* To do *
From the listing below, copy only the lines running from the line that contains "Continue shopping (180, 385)" to the line that contains "Web Davas (463, 2185)", both included.

* Exercise materials *
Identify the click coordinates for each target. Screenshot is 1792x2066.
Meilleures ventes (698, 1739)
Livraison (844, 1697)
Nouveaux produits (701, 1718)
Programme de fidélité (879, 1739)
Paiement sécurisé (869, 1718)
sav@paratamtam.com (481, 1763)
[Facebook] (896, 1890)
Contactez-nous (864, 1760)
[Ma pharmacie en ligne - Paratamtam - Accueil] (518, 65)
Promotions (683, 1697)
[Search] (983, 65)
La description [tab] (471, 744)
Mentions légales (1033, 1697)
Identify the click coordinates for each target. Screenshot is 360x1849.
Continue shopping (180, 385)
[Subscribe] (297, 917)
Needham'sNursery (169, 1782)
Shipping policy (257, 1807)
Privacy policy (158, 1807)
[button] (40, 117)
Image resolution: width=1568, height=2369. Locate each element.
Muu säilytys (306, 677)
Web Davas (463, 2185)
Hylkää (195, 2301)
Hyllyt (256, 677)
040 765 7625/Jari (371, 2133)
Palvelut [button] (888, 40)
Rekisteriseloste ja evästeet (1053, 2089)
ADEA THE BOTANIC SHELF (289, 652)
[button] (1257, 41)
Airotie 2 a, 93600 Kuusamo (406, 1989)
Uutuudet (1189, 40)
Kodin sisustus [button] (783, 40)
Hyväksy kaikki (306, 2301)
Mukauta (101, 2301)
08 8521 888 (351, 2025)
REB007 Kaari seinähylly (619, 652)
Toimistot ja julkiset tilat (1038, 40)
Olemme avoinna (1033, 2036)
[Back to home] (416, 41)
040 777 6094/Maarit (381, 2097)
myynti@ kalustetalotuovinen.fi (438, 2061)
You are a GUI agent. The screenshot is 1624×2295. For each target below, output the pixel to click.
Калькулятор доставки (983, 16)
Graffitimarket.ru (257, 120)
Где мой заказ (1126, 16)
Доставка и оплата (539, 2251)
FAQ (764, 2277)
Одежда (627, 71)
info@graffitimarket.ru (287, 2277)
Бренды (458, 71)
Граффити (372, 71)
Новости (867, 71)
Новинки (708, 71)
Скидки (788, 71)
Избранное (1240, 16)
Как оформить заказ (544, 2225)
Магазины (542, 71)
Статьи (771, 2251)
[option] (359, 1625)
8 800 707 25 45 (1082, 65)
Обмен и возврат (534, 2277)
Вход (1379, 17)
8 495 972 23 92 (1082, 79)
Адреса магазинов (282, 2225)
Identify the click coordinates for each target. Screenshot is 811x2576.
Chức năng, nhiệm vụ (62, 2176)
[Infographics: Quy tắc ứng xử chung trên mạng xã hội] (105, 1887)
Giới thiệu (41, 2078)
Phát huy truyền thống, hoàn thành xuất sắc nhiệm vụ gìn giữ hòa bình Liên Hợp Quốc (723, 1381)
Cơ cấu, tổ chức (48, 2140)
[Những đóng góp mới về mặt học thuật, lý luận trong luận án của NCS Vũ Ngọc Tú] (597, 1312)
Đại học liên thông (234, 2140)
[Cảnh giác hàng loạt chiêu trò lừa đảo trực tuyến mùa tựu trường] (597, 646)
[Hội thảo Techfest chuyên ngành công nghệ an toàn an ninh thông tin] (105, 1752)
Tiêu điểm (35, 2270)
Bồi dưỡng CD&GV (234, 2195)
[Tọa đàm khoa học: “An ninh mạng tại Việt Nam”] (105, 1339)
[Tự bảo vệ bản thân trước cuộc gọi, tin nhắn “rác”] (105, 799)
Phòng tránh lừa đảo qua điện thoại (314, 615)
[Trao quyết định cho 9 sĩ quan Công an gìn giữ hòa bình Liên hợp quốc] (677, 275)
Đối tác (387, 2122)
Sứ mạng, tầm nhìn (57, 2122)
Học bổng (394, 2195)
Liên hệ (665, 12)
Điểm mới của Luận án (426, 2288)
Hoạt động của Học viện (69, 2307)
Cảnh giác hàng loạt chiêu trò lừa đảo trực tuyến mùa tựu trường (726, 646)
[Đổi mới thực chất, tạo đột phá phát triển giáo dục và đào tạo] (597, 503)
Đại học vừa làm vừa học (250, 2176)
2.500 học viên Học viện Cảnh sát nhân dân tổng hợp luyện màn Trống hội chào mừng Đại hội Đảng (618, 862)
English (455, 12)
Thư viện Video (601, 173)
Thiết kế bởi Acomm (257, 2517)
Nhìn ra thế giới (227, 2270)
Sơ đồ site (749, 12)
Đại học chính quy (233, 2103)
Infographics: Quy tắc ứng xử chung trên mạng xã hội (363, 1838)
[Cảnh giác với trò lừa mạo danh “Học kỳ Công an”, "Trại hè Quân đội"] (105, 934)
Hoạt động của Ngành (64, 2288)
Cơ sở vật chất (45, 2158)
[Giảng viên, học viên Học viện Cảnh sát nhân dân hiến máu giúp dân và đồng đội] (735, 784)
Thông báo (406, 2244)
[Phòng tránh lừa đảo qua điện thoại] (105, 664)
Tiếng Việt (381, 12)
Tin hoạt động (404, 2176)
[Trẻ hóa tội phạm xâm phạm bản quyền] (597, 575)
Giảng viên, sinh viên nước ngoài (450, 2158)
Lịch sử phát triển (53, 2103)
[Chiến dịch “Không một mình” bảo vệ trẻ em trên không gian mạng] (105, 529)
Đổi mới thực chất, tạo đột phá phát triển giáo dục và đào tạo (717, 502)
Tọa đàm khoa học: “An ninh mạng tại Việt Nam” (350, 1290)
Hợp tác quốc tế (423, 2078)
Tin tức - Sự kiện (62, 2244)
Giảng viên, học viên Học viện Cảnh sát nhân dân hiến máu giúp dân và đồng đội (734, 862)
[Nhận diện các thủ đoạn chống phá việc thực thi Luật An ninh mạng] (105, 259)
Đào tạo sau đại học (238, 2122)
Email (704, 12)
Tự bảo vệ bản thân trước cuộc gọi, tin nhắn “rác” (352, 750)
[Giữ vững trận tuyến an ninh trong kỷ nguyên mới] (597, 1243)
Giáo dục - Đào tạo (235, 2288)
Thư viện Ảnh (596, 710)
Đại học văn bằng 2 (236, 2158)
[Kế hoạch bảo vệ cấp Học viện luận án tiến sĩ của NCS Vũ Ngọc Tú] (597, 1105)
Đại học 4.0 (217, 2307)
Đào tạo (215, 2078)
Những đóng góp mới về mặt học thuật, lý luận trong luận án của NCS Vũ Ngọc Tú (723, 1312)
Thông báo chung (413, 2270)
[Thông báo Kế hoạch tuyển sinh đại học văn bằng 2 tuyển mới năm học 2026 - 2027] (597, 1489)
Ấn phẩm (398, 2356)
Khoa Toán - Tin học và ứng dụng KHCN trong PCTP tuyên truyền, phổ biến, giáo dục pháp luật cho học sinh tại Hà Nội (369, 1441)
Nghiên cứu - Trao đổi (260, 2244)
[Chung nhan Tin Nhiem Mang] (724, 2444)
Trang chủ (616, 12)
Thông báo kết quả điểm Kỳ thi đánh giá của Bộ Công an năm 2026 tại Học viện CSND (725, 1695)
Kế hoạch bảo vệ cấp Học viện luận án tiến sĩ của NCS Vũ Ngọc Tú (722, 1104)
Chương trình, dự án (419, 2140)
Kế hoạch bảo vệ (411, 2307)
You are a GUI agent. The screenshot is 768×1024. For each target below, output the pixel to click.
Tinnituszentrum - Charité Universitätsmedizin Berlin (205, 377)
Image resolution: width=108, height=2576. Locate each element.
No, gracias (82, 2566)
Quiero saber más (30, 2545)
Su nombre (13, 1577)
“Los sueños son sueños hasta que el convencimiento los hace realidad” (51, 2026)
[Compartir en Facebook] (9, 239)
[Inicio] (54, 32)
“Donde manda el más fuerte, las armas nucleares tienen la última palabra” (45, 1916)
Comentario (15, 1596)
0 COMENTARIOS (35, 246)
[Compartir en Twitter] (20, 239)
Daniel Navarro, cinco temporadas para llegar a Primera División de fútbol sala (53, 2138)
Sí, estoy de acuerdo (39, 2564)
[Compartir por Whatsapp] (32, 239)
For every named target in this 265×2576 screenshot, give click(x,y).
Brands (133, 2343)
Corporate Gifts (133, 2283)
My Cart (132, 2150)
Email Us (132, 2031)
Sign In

* Result for this exercise *
Continue shopping (180, 385)
[Subscribe] (297, 917)
Needham'sNursery (169, 1782)
Shipping policy (257, 1807)
Privacy policy (158, 1807)
[button] (40, 117)
Image resolution: width=1568, height=2369. Locate each element.
Muu säilytys (306, 677)
Web Davas (463, 2185)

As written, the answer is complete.